February 20, 2004

Drawing the Line in War

There's been a great deal of bloviating over phantom rights violations in this War on Terror. Then again, cops do still cross the line. There is no requirement in the United States to have identification papers. If you're not engaged in an activity requiring a license, you don't have to have a license with you.

Dudly Hiibel is pushing this principle all the way to the Supreme Court. He was arrested in 2000 simply for not having an ID and ended up being fined $250.

A police officer had the right to stop him. There was a report that he had hit his daughter. A police officer had the right to temporarily confiscate his knife while he was being questioned for safety reasons. He even has the right to temporarily take events down to the station to sort things out in a controlled environment. But he didn't have the right to demand identification papers in order to do a background check absent any evidence of actual criminality.

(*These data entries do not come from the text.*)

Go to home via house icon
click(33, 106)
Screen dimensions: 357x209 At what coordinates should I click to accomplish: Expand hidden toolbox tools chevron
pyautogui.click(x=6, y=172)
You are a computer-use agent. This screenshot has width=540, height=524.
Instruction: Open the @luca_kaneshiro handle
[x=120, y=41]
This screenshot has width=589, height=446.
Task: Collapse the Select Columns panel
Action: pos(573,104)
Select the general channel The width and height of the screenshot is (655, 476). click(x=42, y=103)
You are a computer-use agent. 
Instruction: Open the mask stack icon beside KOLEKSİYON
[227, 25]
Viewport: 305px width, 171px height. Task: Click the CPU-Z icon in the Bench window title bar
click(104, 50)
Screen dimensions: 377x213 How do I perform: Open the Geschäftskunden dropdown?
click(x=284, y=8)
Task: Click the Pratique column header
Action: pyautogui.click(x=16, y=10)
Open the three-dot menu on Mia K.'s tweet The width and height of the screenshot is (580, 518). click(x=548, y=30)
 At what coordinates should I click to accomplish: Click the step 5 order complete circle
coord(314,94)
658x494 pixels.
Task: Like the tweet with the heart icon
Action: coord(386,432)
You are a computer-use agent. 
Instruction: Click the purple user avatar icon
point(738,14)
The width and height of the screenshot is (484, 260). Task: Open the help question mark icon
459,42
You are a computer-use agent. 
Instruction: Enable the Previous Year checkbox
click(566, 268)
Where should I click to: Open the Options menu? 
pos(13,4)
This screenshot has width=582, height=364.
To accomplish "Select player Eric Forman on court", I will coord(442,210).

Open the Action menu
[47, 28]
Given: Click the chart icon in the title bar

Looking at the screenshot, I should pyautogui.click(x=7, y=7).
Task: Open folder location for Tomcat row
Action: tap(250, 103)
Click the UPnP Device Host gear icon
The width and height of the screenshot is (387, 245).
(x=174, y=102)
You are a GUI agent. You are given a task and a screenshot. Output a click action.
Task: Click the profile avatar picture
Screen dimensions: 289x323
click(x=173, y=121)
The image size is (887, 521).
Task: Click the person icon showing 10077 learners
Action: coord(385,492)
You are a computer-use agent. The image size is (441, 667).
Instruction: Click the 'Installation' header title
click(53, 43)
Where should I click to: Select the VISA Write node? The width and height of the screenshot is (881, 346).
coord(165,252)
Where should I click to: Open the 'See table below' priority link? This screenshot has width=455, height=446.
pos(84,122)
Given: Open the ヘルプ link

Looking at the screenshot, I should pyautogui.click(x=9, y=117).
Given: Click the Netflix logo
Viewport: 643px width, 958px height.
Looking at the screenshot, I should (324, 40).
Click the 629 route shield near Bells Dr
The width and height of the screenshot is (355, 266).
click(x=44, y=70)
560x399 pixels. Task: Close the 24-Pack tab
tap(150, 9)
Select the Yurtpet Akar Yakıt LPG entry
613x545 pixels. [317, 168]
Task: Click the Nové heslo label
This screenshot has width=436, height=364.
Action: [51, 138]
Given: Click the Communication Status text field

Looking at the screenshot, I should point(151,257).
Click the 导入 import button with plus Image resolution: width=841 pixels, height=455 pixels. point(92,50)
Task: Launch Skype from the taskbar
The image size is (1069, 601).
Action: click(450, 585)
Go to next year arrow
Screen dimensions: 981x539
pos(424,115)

Given that the police didn't even try to talk to his daughter until she got hysterical at seeing her father cuffed and hauled away, this is no sort of domestic abuse investigation. The fishing style question of "how did you get home yesterday" sounds suspiciously like there's a back story to this episode.

There's a video of the stop along with some audio so it's not just a case of conflicting verbal testimony. Clearly the arrest is over the line and it would still be over the line today. Martial law has not been declared. Rights have not been suspended. If we're even close to the level of threat requiring such emergency measures, no proper legal actions have been taken to invoke such powers (and thus also invoke the accountability for their use at the next election). I'd be as disturbed about the case if it happened post 9/11 as I am about it happening today.

Hopefully, we're going to see a 9-0 decision in favor of Mr. Hiibel.